During a recent military exercise with Australian soldiers, it took them two hours to establish connectivity with U.S. systems, said Gen. Robert B. Brown.
Be it a technology issue or a policy issue, that’s just one small example of the challenge of getting to multi-domain battle, or MDB, a concept that encourages units to engage the enemy in all domains — air, sea, land, cyber, space — in the context of a joint, multinational combined effort, he said.
Systems that don’t communicate with each other can’t do that, he said, referring to such a problem as “stovepiping.”
Brown, commander, U.S. Army Pacific, spoke at The Association of the United States Army Institute of Land Warfare-sponsored “Land Forces in the Pacific” symposium: “Advancing Joint and Multi-National Integration,” May 23.
People in each of the services “grew up in stovepiped” organizations, he said. Each service has its own unique systems that often don’t communicate with other systems and each person is indoctrinated in separate service cultures — a different type of stovepiping.
This all needs to change, he said, because the world is rapidly changing.
The internet is connecting more people together than ever before and bad actors are using that connectivity to spread lies, rumors and chaos, he said, citing an example of the latter in the so-called “wanna cry” ransomware virus that spread a week ago.
The frequency of these types of “black swan” attacks will only increase in the future, he said, explaining that black swan events are “high-impact, hard to predict and rare events beyond realm of normal expectations.”
During the end of World War I, for example, the Spanish Flu pandemic put countless soldiers out of the war on the Western Front in Europe, he said. That would be another example of a black swan event.
Adm. Scott H. Swift, commander, U.S. Pacific Fleet, agreed that stovepiped systems that don’t communicate are rampant.
Rather than wait for a real war to occur with a near-peer adversary, the best that can be done for now is participate with allies and sister services in exercises, RIMPAC being a prime example, Swift said. By working through issues in those exercises, it readily becomes apparent which systems are talking to other systems and which ones are not.
“I want weapons systems that can reach out and touch,” he said.
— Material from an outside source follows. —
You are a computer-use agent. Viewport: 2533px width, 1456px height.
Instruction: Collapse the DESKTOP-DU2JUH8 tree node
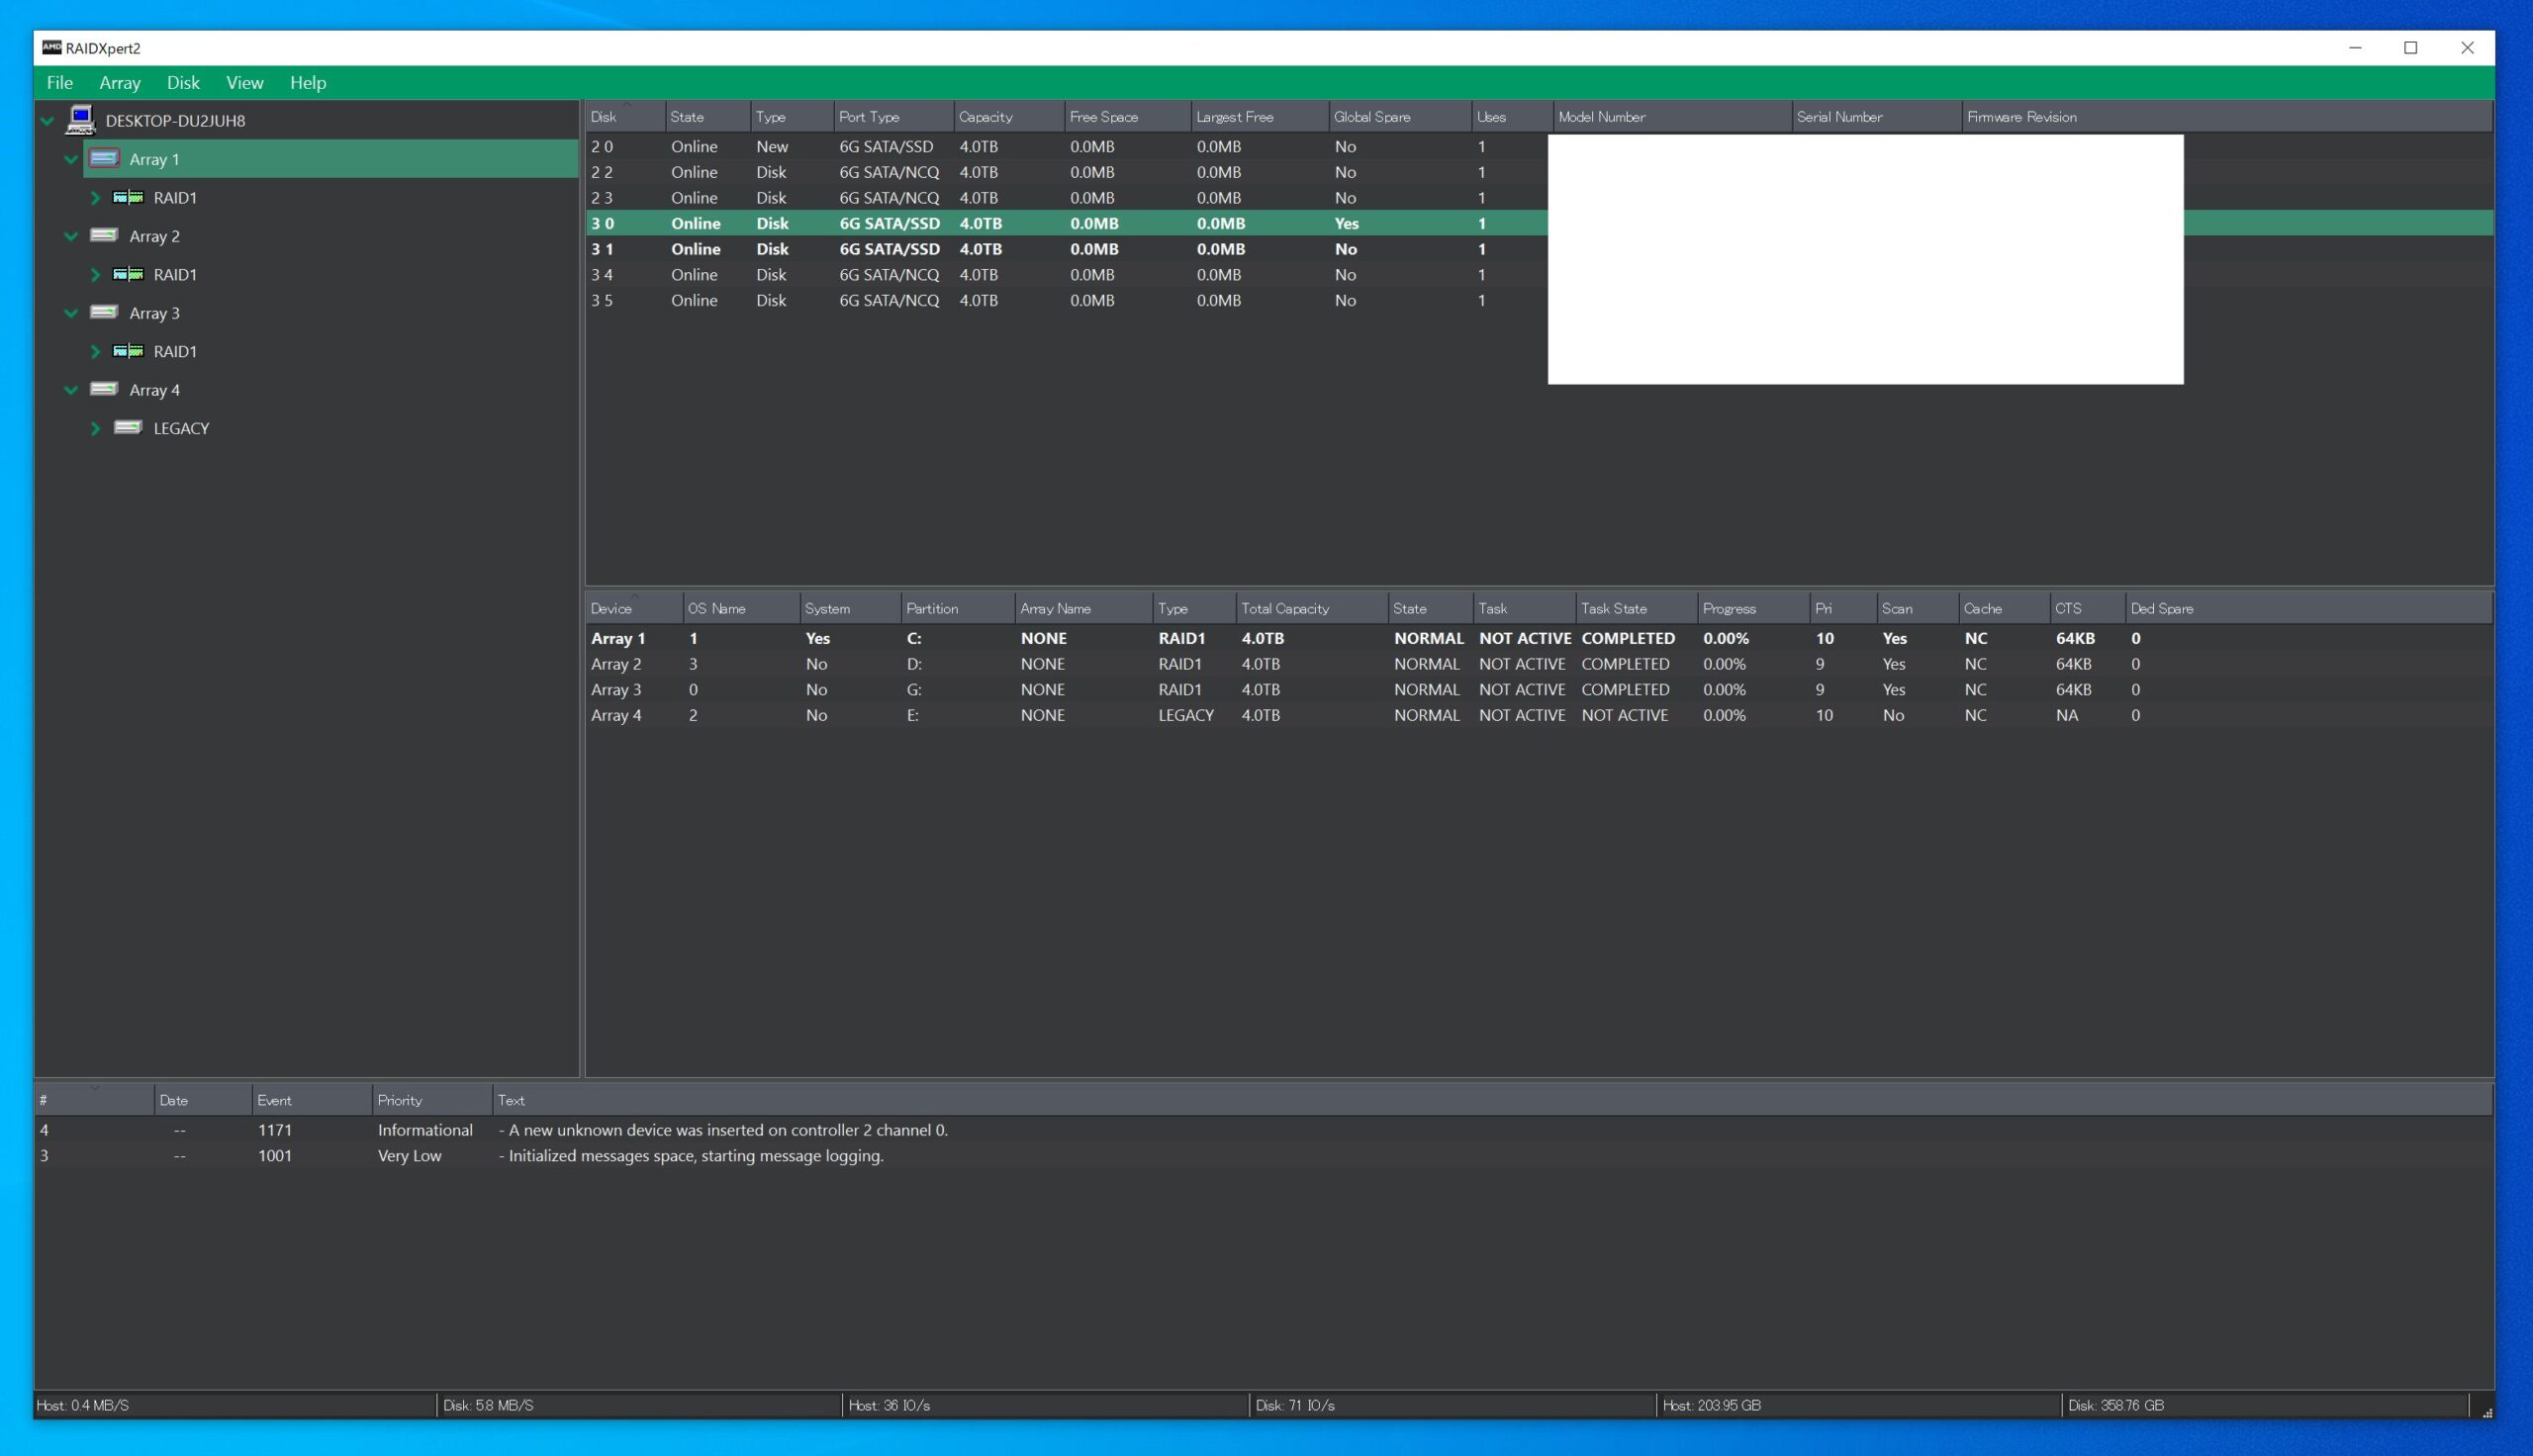pyautogui.click(x=47, y=121)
Yet, there are too many disparate systems that are not interconnected, he said, giving a long list from radars to missile systems.
Swift added that it’s important for Soldiers all the way down to the E-1 level to understand the importance of MDB and to think of solutions in a joint context with sister services and multinational partners.
Gen. Terrence O’Shaughnessy, air component commander, U.S. Pacific Command, said the message hasn’t gotten through yet, as services continue purchasing systems that can’t communicate with other systems. He encouraged AUSA attendees, some of whom are from industry, to build systems that connect.
Maj. Gen. Daniel D. Yoo, commander, Special Operations Command Pacific, said that once systems are able to communicate with each other, then leaders can operate in a more decentralized fashion and leverage the capabilities within each of the domains, irrespective of which service owns them.
Gen. David G. Perkins, commander, U.S. Army Training and Doctrine Command, said that the good news is that once technological and policy issues are resolved, and systems communicate to each other, the beauty of MDB will become clear.
MDB will allow brigades to utilize multiple domain options with multiple partners to keep the enemy guessing and ineffective, he said.
Perkins added that the policy and technology pieces will come later. For now, he said the best weapon in the Army is the Soldier who is adaptable and able to operate independently within the parameters of the commander’s intent.
Gen. Rajendra Chhetri, chief of the Army Staff, Nepalese army, said his nation participates in numerous multinational exercises that include the U.S. He said it would be beneficial if all of the communications systems were standardized.
During the 2015 quake, he said his army circumvented the interconnectivity problem by using cellphones. The problem with that is that they are not secure.
Besides interconnectivity problems, there are language barriers as well, he added. The Chinese pilots who helped with the humanitarian effort didn’t speak Nepalese or English, so they couldn’t communicate with the tower.
In addition to participating in multinational exercises, Chhetri said he is proud that his little country is the sixth-largest contributor to UN peacekeeper missions, including those in Syria, Libya and South Sudan.